*What to produce*:
Filter the rows below and copy out every line that contains the string "Viewport".

*Entries for locating text and elements*:
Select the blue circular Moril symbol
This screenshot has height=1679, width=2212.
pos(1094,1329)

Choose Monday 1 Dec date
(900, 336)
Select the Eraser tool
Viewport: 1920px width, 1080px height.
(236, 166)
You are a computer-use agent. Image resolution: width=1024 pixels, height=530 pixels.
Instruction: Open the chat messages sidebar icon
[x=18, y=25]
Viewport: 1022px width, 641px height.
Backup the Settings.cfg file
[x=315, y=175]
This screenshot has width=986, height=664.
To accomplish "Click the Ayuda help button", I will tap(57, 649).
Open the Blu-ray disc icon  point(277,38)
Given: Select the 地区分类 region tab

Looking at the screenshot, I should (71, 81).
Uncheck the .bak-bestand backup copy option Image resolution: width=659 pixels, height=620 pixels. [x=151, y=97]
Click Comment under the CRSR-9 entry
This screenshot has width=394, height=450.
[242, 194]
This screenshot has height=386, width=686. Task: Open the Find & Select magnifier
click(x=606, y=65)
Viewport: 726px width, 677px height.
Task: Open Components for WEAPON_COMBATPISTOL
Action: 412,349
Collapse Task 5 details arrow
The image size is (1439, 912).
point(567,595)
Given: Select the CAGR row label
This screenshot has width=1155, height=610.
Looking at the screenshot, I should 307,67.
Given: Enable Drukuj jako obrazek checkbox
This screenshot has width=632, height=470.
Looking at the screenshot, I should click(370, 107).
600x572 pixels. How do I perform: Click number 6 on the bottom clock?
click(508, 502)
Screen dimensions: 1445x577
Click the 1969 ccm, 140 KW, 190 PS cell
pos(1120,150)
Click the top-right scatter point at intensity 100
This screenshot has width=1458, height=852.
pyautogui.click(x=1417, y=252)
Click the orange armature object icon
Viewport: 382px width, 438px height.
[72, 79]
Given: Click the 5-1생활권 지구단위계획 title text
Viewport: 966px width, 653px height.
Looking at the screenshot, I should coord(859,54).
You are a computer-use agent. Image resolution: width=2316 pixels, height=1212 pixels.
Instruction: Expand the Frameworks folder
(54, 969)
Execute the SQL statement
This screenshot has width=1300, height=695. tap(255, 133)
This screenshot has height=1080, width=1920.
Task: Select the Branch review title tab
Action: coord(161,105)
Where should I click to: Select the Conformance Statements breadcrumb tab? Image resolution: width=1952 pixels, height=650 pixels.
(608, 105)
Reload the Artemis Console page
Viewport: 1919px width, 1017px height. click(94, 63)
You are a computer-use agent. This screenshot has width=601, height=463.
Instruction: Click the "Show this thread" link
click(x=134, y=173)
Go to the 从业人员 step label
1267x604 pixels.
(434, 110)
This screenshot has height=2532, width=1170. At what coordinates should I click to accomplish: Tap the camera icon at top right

*Result for this task*:
Viewport: 1920px width, 1080px height.
Viewport: 1022px width, 641px height.
Viewport: 726px width, 677px height.
Viewport: 382px width, 438px height.
Viewport: 966px width, 653px height.
Viewport: 1919px width, 1017px height. click(94, 63)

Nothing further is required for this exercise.